The “trillions of rogue planets” story is intriguing, and it’s based on high-end astronomy. These are the very early days of this type of research, and it can be expected that theories will follow data until the research expands and refines.
The (very) general background to rogue planets
Some of these rogue planets are known to be very big, Jupiter-scale things. If so, it’s pretty safe to assume that there are also many smaller planets of this type. There are usually many more small stars than big stars, and more asteroids than planets, for example. Some people are also calling these things “brown dwarfs”, which is a bit wrong terminologically. A “brown dwarf” could also be a star.
The rogue planets don’t emit much light except in the infrared. They’re practically invisible. Some have been located using ingenious astronomical techniques, but not trillions, for that reason. Gravitational lensing is one of the methods. Something unseen but blotting out the stellar background as it transits is another.
Another thing to explain here – Rogue planets were almost pure science fiction until about 15 years ago. The idea took a while to catch on with serious astronomy. The need was for an explanation for them, and the current theory is planets kicked out of systems by gravitational forces, which is a pretty safe, well-understood theory.
There definitely are a lot of planetary systems in our galaxy, in fact, 4000 at the very least, and more being discovered all the time. Most of these systems were discovered very recently. First it was a few, then thousands. Statistically, if one in a hundred systems throws out a rogue planet, it’d still be a lot of rogue planets.
An argument or so
Statistically, we don’t have a lot to work with here. The trouble with “trillions” is that it automatically goes to the extreme numerical outcome. That probably isn’t right. There are up to about 400 billion stars in the Milky Way galaxy. Not all of them have planets, and some are binary or even trinary systems. Most of the stars are in the center of the galaxy, which obscures a lot of information about them and possible planetary systems.
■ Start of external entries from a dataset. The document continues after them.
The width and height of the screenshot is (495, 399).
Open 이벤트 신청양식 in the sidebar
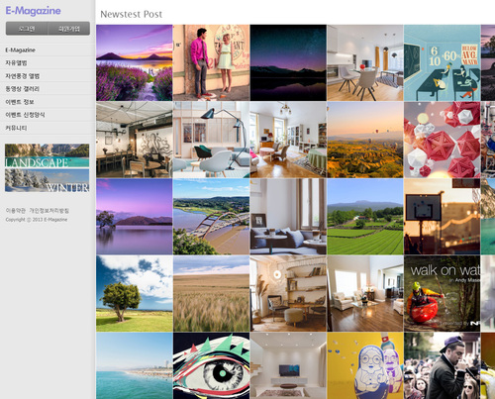(25, 115)
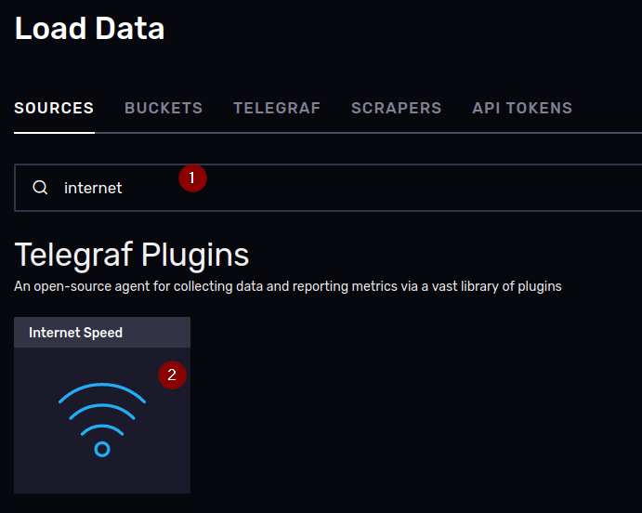Click the white underline beneath the Sources tab
The width and height of the screenshot is (642, 513).
pyautogui.click(x=54, y=133)
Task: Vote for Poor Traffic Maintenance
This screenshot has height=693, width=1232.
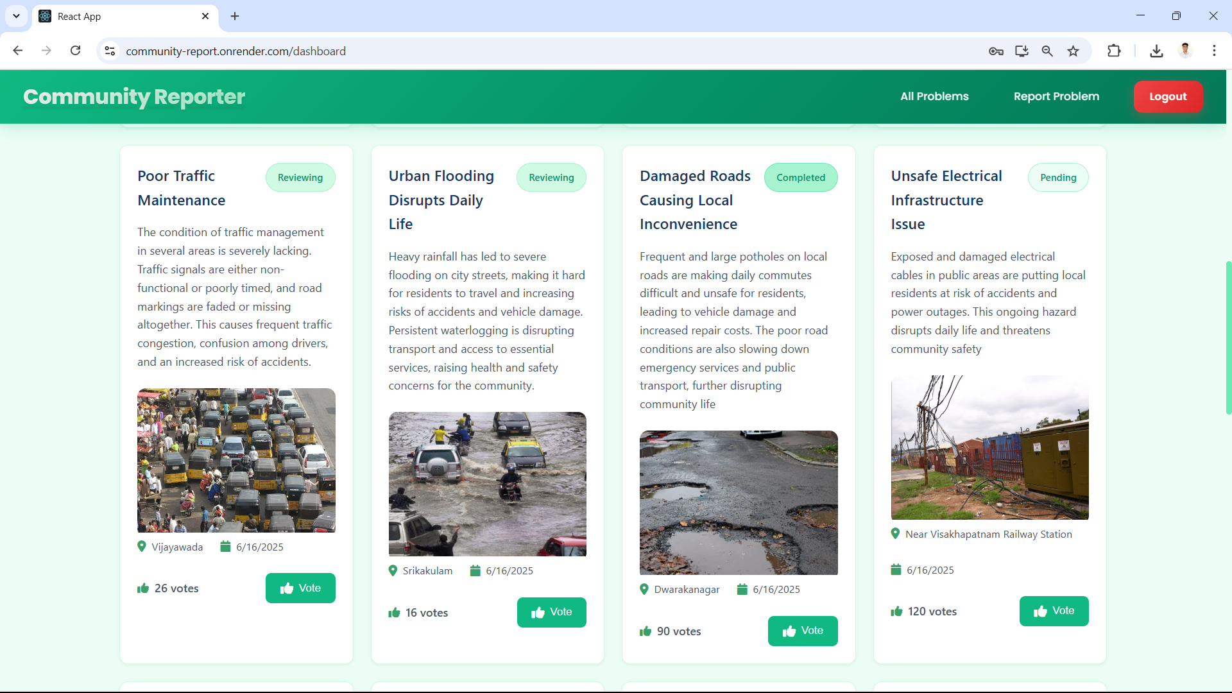Action: [x=300, y=588]
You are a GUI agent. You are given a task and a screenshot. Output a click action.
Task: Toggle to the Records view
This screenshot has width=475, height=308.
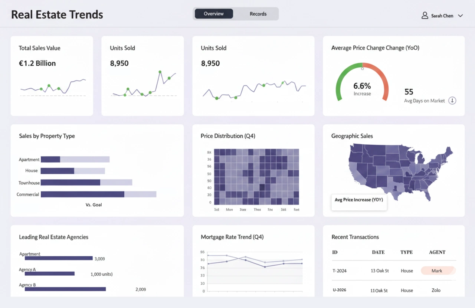(258, 14)
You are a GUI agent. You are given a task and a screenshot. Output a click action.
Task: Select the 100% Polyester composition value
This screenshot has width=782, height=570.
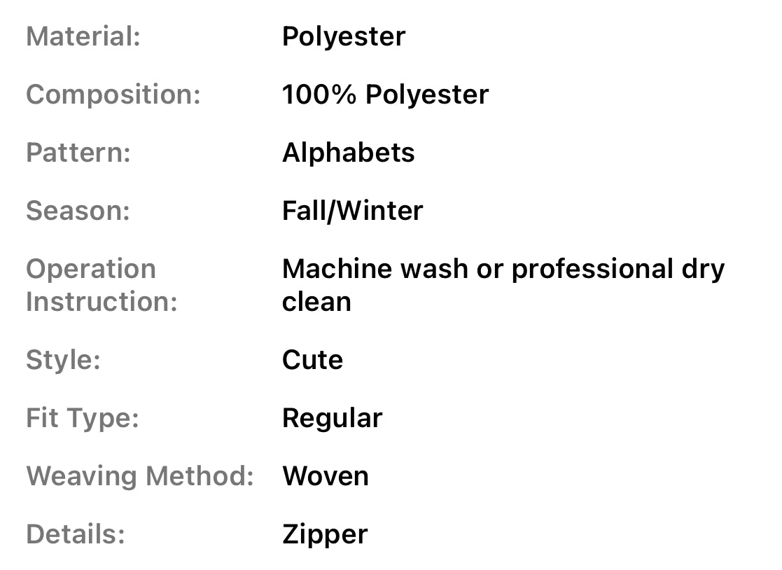pos(385,95)
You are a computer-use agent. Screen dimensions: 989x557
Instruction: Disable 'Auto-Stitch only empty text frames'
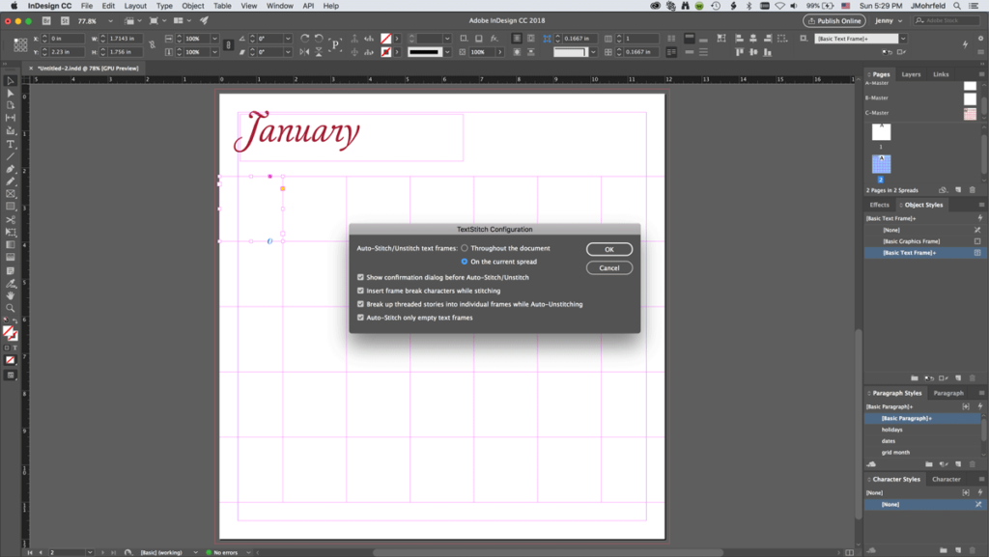[361, 318]
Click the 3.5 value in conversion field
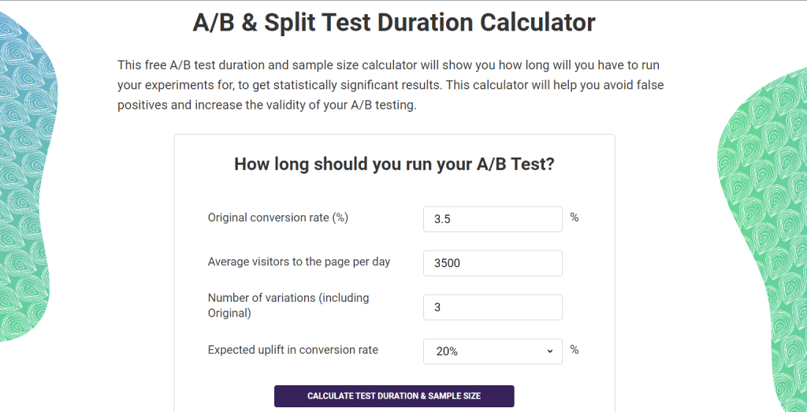The height and width of the screenshot is (412, 807). pyautogui.click(x=442, y=219)
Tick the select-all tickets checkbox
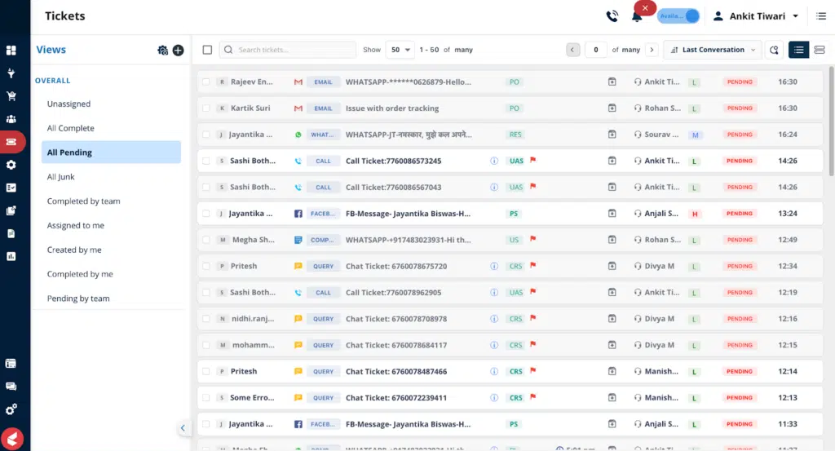Screen dimensions: 835x451 point(207,50)
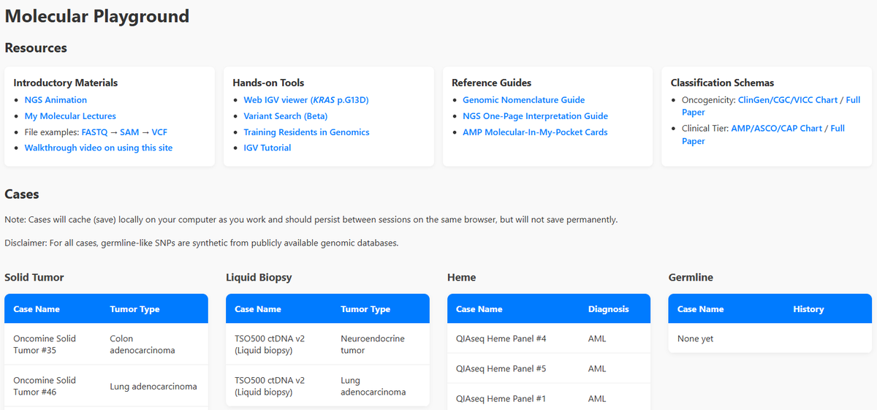Open the AMP/ASCO/CAP Chart link
The width and height of the screenshot is (877, 410).
(x=776, y=129)
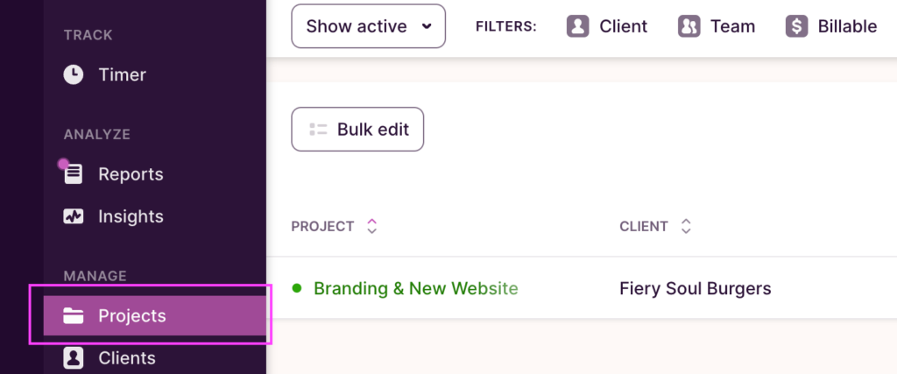Click the Reports document icon
Viewport: 897px width, 374px height.
pos(74,174)
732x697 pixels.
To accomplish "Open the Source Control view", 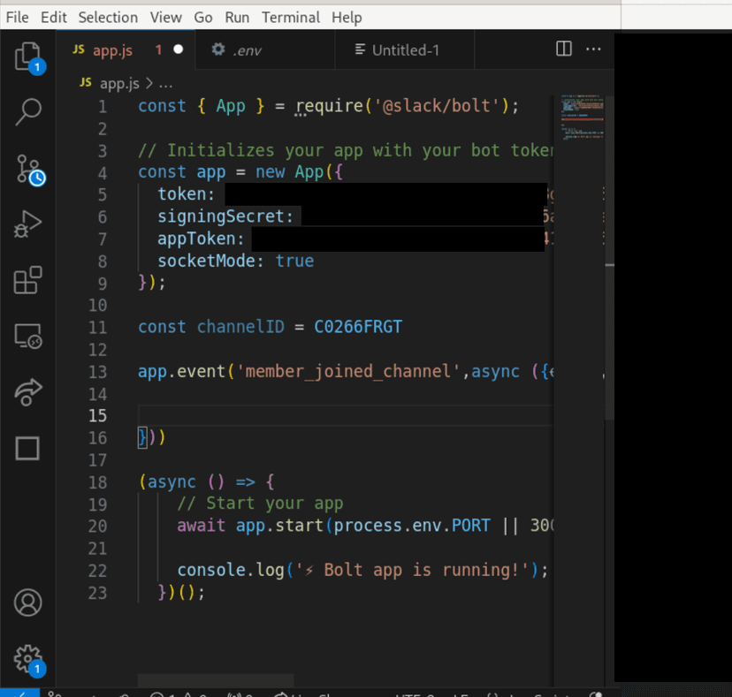I will pos(27,168).
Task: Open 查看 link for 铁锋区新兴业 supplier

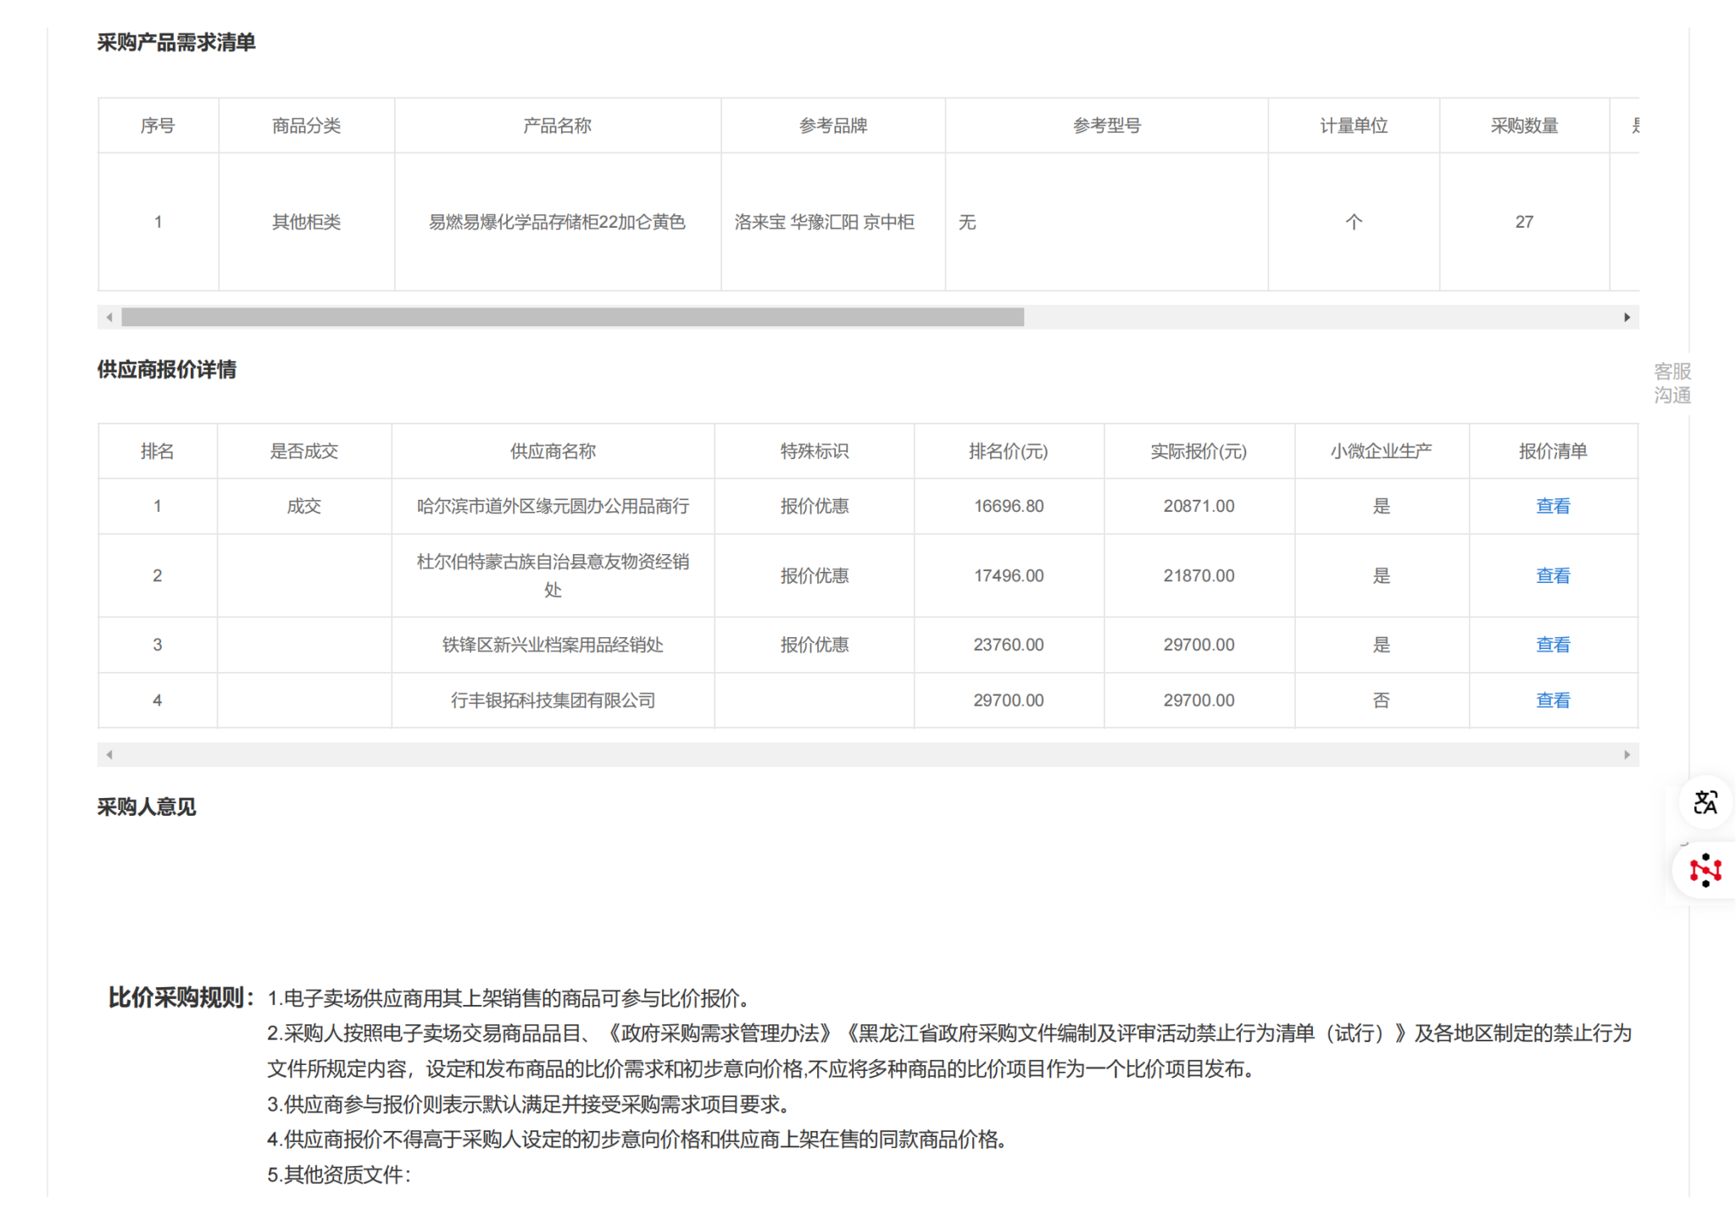Action: (x=1552, y=645)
You can see where the problems start with calculating numbers of possible rogue planets. Using the 1 in 400 figure, that’d be about 4 billion rogue planets. The Milky Way is about 200,000 light years in radius.
You can see where this sort of logic goes. An average number of rogue planets can only be a guess. Based on these numbers, you’d get about half a trillion rogue planets over that huge area. If there were trillions, you’d get X number of rogue planets per light year. Not yet too plausible.
That sort of logic also fails to factor in the obvious multiple issues for huge numbers of rogue planets roaming the galaxy:
*If the rogue planets are roaming in the center of the galaxy, they’re subjected to a lot of gravitational stresses. Any trajectory could change quite easily, and quickly.
*Big stars, multiple star systems and other rogue planets or big asteroids could destroy them.
*The plasma in interstellar space isn’t exactly a welcoming environment. Those energies, recently encountered by the Voyagers, could be quite destructive.
*Some planets could be captured by star systems, in fact that’s an unavoidable option.
*The rogue planets could even be kicked out of the galaxy, as one star recently spotted seems to be doing.
*Roaming black holes could break them up.
Population mechanics
Over the 13 billion years of the existence of the galaxy, a lot must have happened in that time to dictate exactly how many of rogue planets there are. The population could expand and contract. Supernovae could add more free planets as stars explode. The planets could go off on eccentric orbits, and then meet whatever fate is in store.
Overall, though, the galaxy is likely to be a tough place to survive for any sort of free-ranging object, planet, comet, star, grains of dust, or whatever. If there really are that many rogue planets around, how do they survive?
The bigger an object is, the tougher it is to avoid possible contacts with big, powerful forces. There probably is a survival mechanism, but there’s nowhere near enough information yet to see how it works.
The other big question is where these planets are likely to be. It’s fair to assume that higher populations of star systems would produce more rogue planets, for instance. Rogue planets would also be affected by the action of the galactic disk, too, and would have to follow it. Pinning down populations of rogue planets is likely to be a tough task.
I’d be a little thoughtful on this subject in the course of study. There’s no clear evidence that the Sun has ever encountered them in its 4.5 billion years of life or that they’ve impacted the solar system any time recently. We’re quite a distance from the center of the galaxy, too, so local populations of rogue planets should be lower.